Eating is, however, just a sideline to the resort's main purpose. In swimsuit and towelling robe, I head down the cascading paths to the private beach overlooking the silver-blue water, claim a chair and work out the peculiar code of behaviour.

Adults and children wander around nonchalantly painted from face to foot with fine black mud that has come from the seabed. Beach attendants will apply it for you, or you can help yourself from the urns along the waterfront as I do. It's childish fun to scoop out cold dollops and slather it on.

Following the signposted instructions, I sit in the sun until the mud dries to a crust that makes me feel like a terracotta warrior, and then walk into the water. It is only when I lie back that I feel the difference: instead of sinking, my whole body bobs above the surface. I can stand upright with my feet dangling and look as if I'm only waist deep. A man swims by, but clearly that requires practice; when I try to lie face down my legs fly up and I feel as if I will be spat out like a pip. One thing is certain: you cannot sink in this sea.

Most people loll or stand and chat while washing off the mud. The instant benefit is noticeably soft, smooth skin, and apparently the minerals have detoxing, firming, anti-ageing qualities that I won't experience in two days.
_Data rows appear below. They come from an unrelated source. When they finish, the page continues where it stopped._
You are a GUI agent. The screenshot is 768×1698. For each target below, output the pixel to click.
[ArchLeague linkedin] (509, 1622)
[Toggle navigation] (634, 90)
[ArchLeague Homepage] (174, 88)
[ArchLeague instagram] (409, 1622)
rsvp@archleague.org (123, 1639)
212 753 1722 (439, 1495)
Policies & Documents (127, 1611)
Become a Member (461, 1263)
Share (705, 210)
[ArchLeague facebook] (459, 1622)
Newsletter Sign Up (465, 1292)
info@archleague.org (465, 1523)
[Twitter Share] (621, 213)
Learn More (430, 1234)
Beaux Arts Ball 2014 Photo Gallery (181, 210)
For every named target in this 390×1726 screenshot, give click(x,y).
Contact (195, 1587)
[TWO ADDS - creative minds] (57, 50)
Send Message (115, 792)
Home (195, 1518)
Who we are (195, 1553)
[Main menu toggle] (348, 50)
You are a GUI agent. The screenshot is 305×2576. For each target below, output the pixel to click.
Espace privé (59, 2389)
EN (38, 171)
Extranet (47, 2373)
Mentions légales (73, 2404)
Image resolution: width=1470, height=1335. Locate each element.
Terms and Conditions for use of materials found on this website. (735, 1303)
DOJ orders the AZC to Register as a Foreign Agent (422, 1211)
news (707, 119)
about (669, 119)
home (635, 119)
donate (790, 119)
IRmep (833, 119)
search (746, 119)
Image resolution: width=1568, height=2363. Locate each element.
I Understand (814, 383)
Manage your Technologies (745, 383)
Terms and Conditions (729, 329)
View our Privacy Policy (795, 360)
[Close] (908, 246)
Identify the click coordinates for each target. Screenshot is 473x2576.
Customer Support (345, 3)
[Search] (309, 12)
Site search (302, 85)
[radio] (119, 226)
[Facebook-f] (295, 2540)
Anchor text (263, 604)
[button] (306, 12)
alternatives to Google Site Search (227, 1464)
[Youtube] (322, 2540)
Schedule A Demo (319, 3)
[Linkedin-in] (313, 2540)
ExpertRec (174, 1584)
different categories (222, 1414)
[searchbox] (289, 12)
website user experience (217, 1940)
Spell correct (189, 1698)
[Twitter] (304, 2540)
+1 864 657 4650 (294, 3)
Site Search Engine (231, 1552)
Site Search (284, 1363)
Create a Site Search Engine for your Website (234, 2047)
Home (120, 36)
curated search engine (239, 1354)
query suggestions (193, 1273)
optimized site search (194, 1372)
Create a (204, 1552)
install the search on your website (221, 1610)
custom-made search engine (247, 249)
To give myself an extra chance I book into the Kempinksi's Spa by Anantara, a vast complex with Jacuzzis, hydrotherapy pool, Arabian bathhouse, fitness centre, yoga studio, and treatments based on Thai and Indian traditions. It includes Dead Sea salt scrubs and body mud wraps. Here your mud is mixed with perfumed oils and served with tea. Later we are taken to a local shop that sells every mud and salt product you can imagine and I stock up on oxymoronic "mud soap".

You can, of course, treat a Dead Sea resort like any other, ignoring the mud and enjoying the swimming pools, gardens, restaurants and bars. Sitting by one of the pools, I get talking to a friendly young woman in a veil who was a recent refugee from Syria, where her family home was destroyed. She has family in Amman (and, it seems, a boyfriend) so has avoided the border camps, but she is another reminder of the protected world that tourists experience.

The Kempinski is the most luxurious of many hotels along a strip that was a military zone until 20 years ago; like the others it buys in water for its pools, spa, kitchens and bathrooms. With temperatures seven to eight degrees warmer than in Amman, and water temperatures always in the 20s, the Dead Sea is a year-round calm oasis - just remember not to drink the water.

The writer travelled to Jordan as a guest of the Jordan Tourism Board.



Look over the city from the ancient citadel, visit a Turkish bath, have coffee in Rainbow Street, dine at Hashem or Fakherddin restaurants.


Moses' burial place and nearby town with St George's Byzantine church, archaeological museums, and excellent meals at Haret Jdoudna.


Give two days to the magnificent ancient city carved into desert cliffs. Nearby Wadi Musa has hotels from the Marriott to the Petra Guest House.


Ride jeeps and camels through the desert and Bedouin villages; stay in a tent camp.


Among the world's best-preserved Roman provincial towns, with a mediaeval Arab castle at nearby Ajlun.



Etihad has a fare to Amman for about $1875 low-season return from Sydney and Melbourne, including taxes. Fly to Abu Dhabi (about 14hr) and then to Amman (3hr 30min); see etihad.com. Australians require a visa for a stay of up to 30 days ($75).


Le Royal Hotel, Amman, is a 31-storey, five-star hotel in the city centre. Deluxe double rooms start at about $180 a night.

Kempinski Hotel Ishtar, Dead Sea, has 345 rooms and two royal villas. Superior double rooms start from about $260.


Tour buses and inexpensive taxis are easy ways to travel around this small country, but good roads and English signs make rental cars another option.